The recent exits of high profile tech firms from the London Stock Exchange should serve as a wake up call. Once viewed as a champion of UK fintech, Wise has moved its primary listing to the US. Alphawave, a key player in the UK’s semiconductor scene, is being acquired by Qualcomm. These events aren’t isolated, they highlight a broader trend: the UK is at risk of losing its place as a global home for innovation.
We have no shortage of talent, ambition, or entrepreneurial energy. But when it comes to supporting companies through the scale up phase and into public markets, the UK still falls short, especially when compared to the US.

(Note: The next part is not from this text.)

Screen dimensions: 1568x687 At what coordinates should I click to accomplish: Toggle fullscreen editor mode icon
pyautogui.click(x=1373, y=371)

London remains strong in established sectors like finance and energy. But tech plays by different rules. It moves faster, involves more risk, and demands greater access to capital. Our current financial infrastructure simply isn’t set up to meet these needs at scale.
A tougher climate for tech growth
For many UK tech founders, growth hits a ceiling. While early stage investment is available, capital markets often lack the appetite for long term, high growth ventures. In 2024, UK startups raised $16.2 billion, down from $19 billion the previous year and a far cry from the $65 billion raised by their US peers. That’s not just a gap in funding; it’s a gap in opportunity.
In the US, tech entrepreneurs benefit from a robust network of institutional investors, growth capital, and analyst coverage that supports their ambitions. By contrast, UK markets tend to be more cautious. The risk tolerance needed to build global tech champions often isn’t there.
Rethinking the UK’s financial framework
This challenge isn’t only about policy, it’s systemic. To build and retain global technology leaders, the UK needs a stronger, more dynamic financial ecosystem. Banks, pension funds, and institutional investors all need to play a more active role. Right now, many are sitting on the sidelines.
Some promising ideas have emerged, loosening listing requirements, unlocking pension capital for higher growth investments, and expanding access for retail investors. But implementation has lagged. Meanwhile, the US continues to offer tech firms better valuations, better analyst attention, and deeper capital pools.
The consequences go beyond stock listings. When firms like Wise and Alphawave leave, it sends signals throughout the ecosystem, affecting research, hiring, innovation, and investor confidence. If the UK can’t offer founders a credible pathway to scale, we’ll continue to lose our most promising companies to markets that can.
Building a destination, not a departure lounge
The UK has a strong track record in tech. Success stories like DeepMind, acquired by Google for around $500 million, prove that world class innovation can start here. But history isn’t enough. To compete globally, we must create an environment where startups can not only launch but also grow, thrive, and remain.
That means more competitive public markets, smart and forward thinking regulation, and an investment culture that recognises the value of long term bets on innovation.
This is a critical moment for UK tech. If we want to be more than just a stopover on the road to Silicon Valley, we need to act decisively, and soon.